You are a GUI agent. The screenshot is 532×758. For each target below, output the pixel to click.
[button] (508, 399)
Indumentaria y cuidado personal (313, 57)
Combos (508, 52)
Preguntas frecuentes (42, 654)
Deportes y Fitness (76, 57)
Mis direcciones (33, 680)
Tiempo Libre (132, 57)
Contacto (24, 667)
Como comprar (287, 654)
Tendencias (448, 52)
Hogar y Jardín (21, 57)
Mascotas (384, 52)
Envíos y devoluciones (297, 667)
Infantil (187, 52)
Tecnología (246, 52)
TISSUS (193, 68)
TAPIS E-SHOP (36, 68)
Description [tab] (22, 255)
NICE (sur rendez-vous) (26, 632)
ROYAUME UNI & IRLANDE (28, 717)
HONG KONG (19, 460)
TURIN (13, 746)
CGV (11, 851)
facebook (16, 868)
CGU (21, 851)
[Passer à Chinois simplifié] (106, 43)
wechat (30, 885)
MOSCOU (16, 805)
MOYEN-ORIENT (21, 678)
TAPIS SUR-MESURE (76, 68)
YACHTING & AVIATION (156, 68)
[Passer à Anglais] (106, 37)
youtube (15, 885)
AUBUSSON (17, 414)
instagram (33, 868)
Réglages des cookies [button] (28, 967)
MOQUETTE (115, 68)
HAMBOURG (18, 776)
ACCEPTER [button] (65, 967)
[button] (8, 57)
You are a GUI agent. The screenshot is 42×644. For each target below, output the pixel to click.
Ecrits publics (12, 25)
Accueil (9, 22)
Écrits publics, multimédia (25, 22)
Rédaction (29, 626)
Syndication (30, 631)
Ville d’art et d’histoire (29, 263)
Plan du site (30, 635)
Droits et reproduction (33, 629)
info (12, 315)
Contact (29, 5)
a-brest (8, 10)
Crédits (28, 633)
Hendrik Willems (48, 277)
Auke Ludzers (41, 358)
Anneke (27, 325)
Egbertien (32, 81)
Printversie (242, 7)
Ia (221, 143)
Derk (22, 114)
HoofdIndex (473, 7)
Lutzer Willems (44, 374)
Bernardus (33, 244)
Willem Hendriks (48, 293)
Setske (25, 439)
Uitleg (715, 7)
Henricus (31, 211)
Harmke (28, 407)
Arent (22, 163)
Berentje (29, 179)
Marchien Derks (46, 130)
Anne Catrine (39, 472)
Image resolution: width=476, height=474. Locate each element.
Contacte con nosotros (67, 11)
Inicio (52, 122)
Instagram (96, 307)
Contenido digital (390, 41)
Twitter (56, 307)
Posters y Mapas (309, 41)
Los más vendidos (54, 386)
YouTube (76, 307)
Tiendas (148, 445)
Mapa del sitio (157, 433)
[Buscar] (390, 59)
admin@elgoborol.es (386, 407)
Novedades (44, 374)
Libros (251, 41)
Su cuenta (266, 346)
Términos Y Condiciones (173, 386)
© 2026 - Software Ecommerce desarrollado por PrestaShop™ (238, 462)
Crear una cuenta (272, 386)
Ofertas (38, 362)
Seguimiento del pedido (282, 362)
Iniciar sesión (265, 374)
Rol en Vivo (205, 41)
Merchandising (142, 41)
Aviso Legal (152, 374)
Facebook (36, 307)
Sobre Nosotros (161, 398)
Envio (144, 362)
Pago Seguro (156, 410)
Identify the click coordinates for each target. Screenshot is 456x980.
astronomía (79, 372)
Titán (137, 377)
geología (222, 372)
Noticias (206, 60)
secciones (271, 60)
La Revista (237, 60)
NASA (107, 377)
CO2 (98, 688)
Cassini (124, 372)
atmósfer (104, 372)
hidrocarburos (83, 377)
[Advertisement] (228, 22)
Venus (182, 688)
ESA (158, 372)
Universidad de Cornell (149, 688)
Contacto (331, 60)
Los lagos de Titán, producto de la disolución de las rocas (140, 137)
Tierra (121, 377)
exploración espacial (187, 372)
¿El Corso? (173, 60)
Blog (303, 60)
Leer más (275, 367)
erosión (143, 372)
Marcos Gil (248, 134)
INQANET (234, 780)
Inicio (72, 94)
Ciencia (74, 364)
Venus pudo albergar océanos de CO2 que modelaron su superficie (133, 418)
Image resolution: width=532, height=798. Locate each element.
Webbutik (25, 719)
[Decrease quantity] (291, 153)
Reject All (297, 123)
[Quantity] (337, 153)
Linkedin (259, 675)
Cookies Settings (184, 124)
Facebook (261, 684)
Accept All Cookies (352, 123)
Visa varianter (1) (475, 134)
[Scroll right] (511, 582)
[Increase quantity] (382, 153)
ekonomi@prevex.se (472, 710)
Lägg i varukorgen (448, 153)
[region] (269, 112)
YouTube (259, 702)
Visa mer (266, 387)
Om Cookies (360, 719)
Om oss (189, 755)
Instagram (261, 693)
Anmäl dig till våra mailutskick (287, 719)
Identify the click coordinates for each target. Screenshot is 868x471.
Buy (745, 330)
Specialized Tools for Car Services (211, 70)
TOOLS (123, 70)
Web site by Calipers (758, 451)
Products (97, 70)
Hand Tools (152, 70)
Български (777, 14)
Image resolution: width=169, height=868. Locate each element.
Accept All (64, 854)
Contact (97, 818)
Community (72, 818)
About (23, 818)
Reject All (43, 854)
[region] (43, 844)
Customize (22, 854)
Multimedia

-=-=-=-=-

▸ **Exercise details**
Copy the data from the line containing "Mascotas (384, 52)" through the line containing "Pago Seguro (156, 410)", inclusive, replacing "Novedades" with "Nuevos productos" and changing nothing else.

▸ **Task answer**
Mascotas (384, 52)
Envíos y devoluciones (297, 667)
Infantil (187, 52)
Tecnología (246, 52)
TISSUS (193, 68)
TAPIS E-SHOP (36, 68)
Description [tab] (22, 255)
NICE (sur rendez-vous) (26, 632)
ROYAUME UNI & IRLANDE (28, 717)
HONG KONG (19, 460)
TURIN (13, 746)
CGV (11, 851)
facebook (16, 868)
CGU (21, 851)
[Passer à Chinois simplifié] (106, 43)
wechat (30, 885)
MOSCOU (16, 805)
MOYEN-ORIENT (21, 678)
TAPIS SUR-MESURE (76, 68)
YACHTING & AVIATION (156, 68)
[Passer à Anglais] (106, 37)
youtube (15, 885)
AUBUSSON (17, 414)
instagram (33, 868)
Réglages des cookies [button] (28, 967)
MOQUETTE (115, 68)
HAMBOURG (18, 776)
ACCEPTER [button] (65, 967)
[button] (8, 57)
You are a GUI agent. The screenshot is 42×644. For each target below, output the pixel to click.
Ecrits publics (12, 25)
Accueil (9, 22)
Écrits publics, multimédia (25, 22)
Rédaction (29, 626)
Syndication (30, 631)
Ville d’art et d’histoire (29, 263)
Plan du site (30, 635)
Droits et reproduction (33, 629)
info (12, 315)
Contact (29, 5)
a-brest (8, 10)
Crédits (28, 633)
Hendrik Willems (48, 277)
Auke Ludzers (41, 358)
Anneke (27, 325)
Egbertien (32, 81)
Printversie (242, 7)
Ia (221, 143)
Derk (22, 114)
HoofdIndex (473, 7)
Lutzer Willems (44, 374)
Bernardus (33, 244)
Willem Hendriks (48, 293)
Setske (25, 439)
Uitleg (715, 7)
Henricus (31, 211)
Harmke (28, 407)
Arent (22, 163)
Berentje (29, 179)
Marchien Derks (46, 130)
Anne Catrine (39, 472)
Image resolution: width=476, height=474. Locate each element.
Contacte con nosotros (67, 11)
Inicio (52, 122)
Instagram (96, 307)
Contenido digital (390, 41)
Twitter (56, 307)
Posters y Mapas (309, 41)
Los más vendidos (54, 386)
YouTube (76, 307)
Tiendas (148, 445)
Mapa del sitio (157, 433)
[Buscar] (390, 59)
admin@elgoborol.es (386, 407)
Nuevos productos (44, 374)
Libros (251, 41)
Su cuenta (266, 346)
Términos Y Condiciones (173, 386)
© 2026 - Software Ecommerce desarrollado por PrestaShop™ (238, 462)
Crear una cuenta (272, 386)
Ofertas (38, 362)
Seguimiento del pedido (282, 362)
Iniciar sesión (265, 374)
Rol en Vivo (205, 41)
Merchandising (142, 41)
Aviso Legal (152, 374)
Facebook (36, 307)
Sobre Nosotros (161, 398)
Envio (144, 362)
Pago Seguro (156, 410)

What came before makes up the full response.